Nessuno lo dice, anzi, guai a porre la questione. I calcoli al massimo si rifanno ai costi ed ai pesi attuali sempre minimizzati, ma non si vede cio’ a cui tutti pensano e cioè il fatto che questo sistema dei prelievi e dell’importazione garantita dallo stato non farà che aumentare le aspettative Africane. E quindi la dipendenza dell’Africa arretrata dall’Europa   non potrà che aumentare.

 Se l’Asia, che fino a 30 anni fa era altrettanto povera avesse fatto altrettanto dove saremmo oggi? Cina, India, Vietnam galoppano verso il benessere con la ricetta infallibile del realismo e del lavoro.  Un continente invece che confidi nei “diritti umani” e nell’accoglienza Europea, dove arrivera’?

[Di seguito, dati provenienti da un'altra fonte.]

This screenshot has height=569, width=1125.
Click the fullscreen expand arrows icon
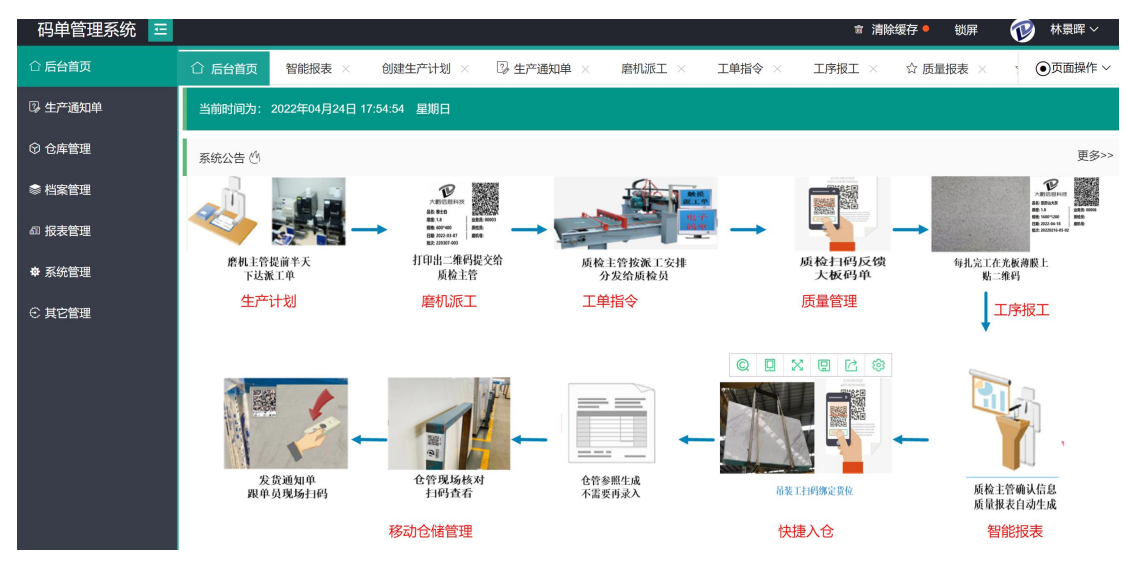(x=797, y=365)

Sara’ stagnazione e immiserimento continuo come è avvenuto con il nostro meridione che confidando nell’assistenzialismo statale è sprofondato sempre più nella miseria e nella criminalità. E per noi sarà il caos ed un arretramento sociale ed economico senza fine. Bisogna assolutamente resistere e negare la medaglia morale agli importatori. Prima o poi la grande menzogna fallirà.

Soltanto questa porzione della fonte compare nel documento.